ASSIGNED TASK -
Would you copy the entries that follow exactly, leaving out every picture?

Stored data -

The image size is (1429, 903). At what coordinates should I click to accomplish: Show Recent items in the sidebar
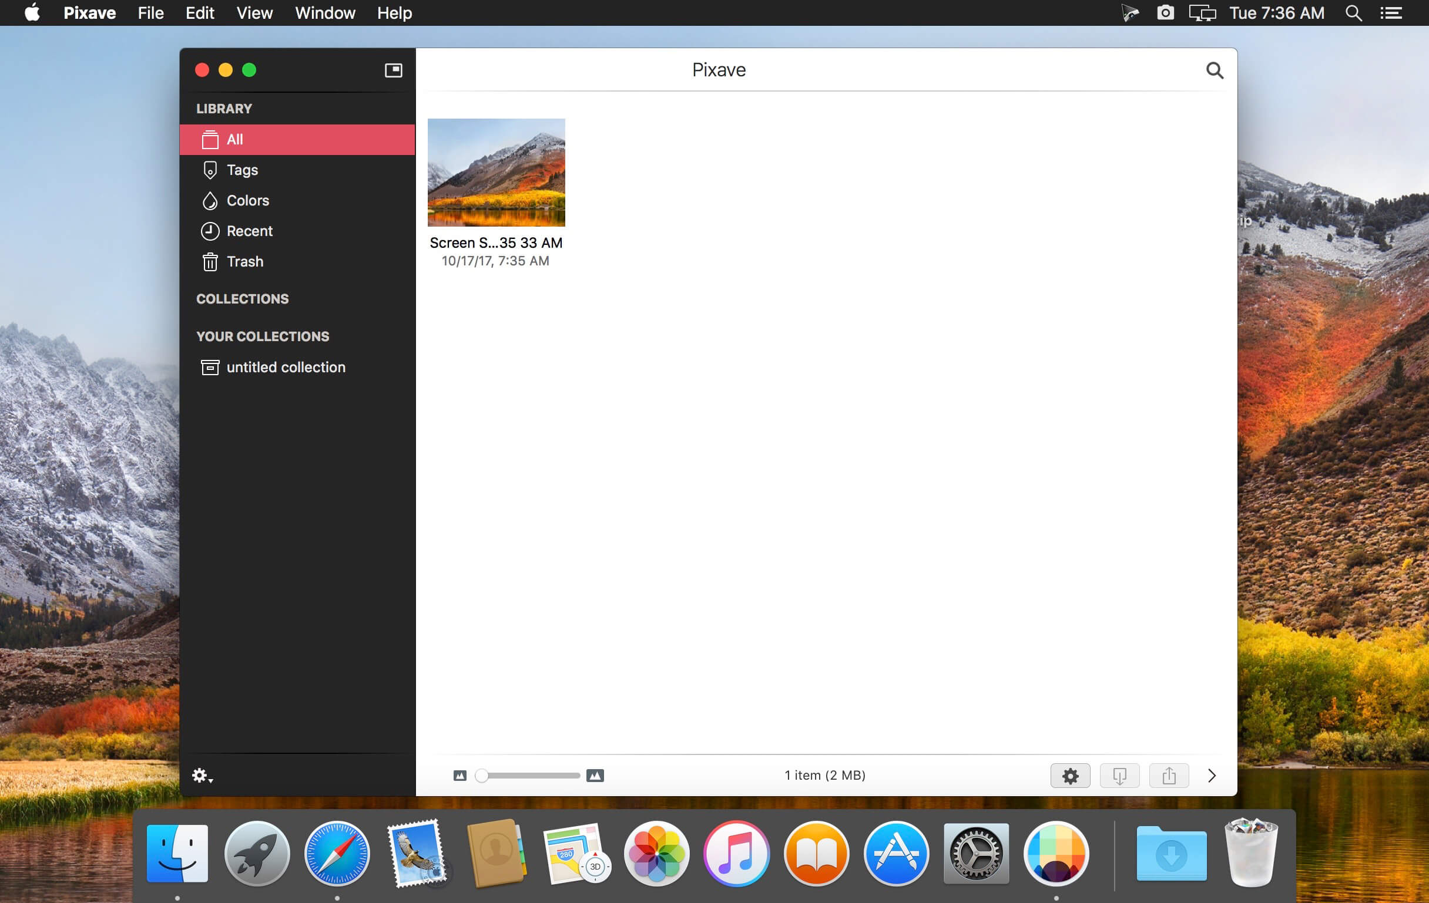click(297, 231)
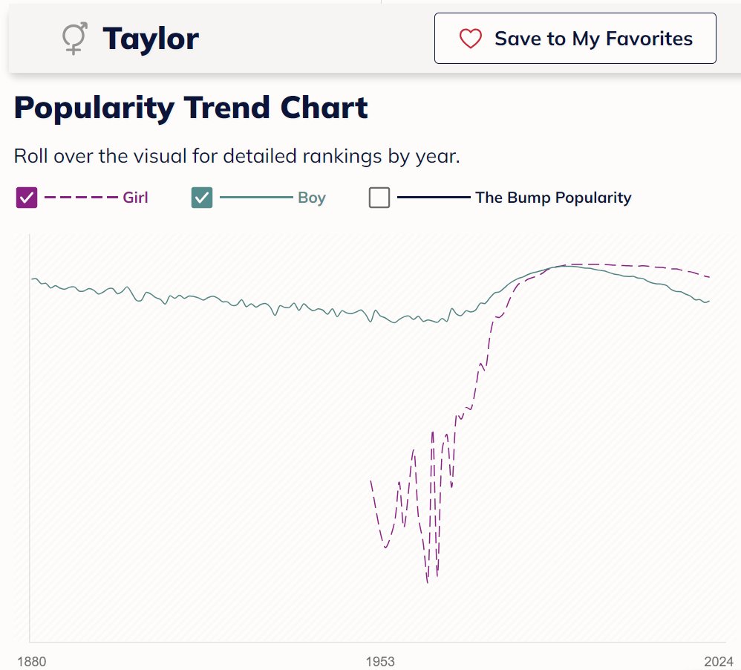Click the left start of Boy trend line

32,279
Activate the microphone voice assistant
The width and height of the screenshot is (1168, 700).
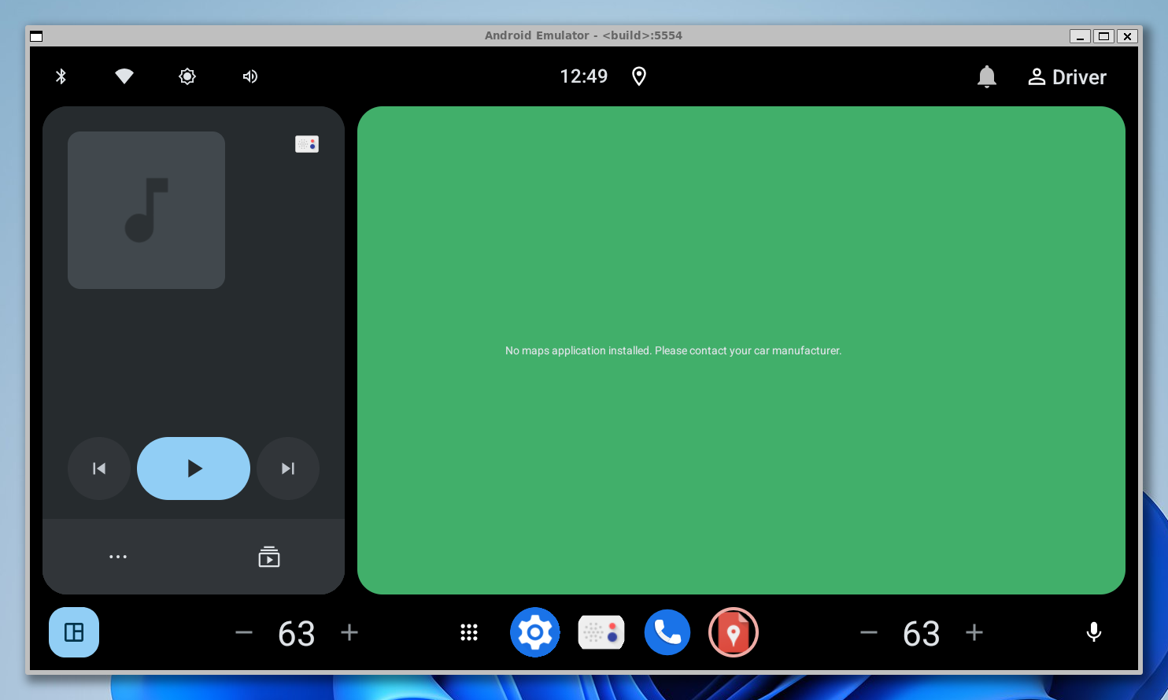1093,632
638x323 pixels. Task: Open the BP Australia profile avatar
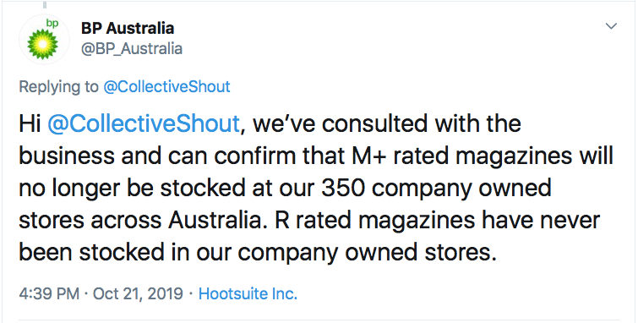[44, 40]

RESULT OF THE EXERCISE -
The image size is (1429, 903). At what coordinates should I click to accomplish: Show Recent items in the sidebar
click(297, 231)
Click the left start of Boy trend line

32,279
Activate the microphone voice assistant
The width and height of the screenshot is (1168, 700).
1093,632
638x323 pixels. Task: Open the BP Australia profile avatar
[44, 40]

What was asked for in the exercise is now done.